In the listing that follows, locate the line containing "Click the Food chat title heading" and the line containing "Click the blue". Retype exactly those two lines and every line between them, and nothing more.

**INFORMATION SHOWN:**
-------------------------
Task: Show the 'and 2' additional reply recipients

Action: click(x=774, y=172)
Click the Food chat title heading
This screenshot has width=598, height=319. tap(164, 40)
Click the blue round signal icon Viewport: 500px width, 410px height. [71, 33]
-------------------------
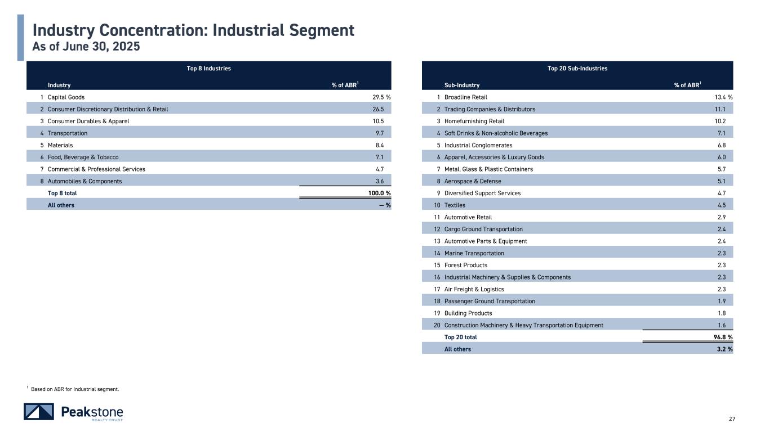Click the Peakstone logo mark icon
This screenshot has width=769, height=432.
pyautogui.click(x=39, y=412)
-------------------------
**RESULT:**
Click the Food chat title heading
This screenshot has width=598, height=319. tap(164, 40)
Click the blue round signal icon Viewport: 500px width, 410px height. [71, 33]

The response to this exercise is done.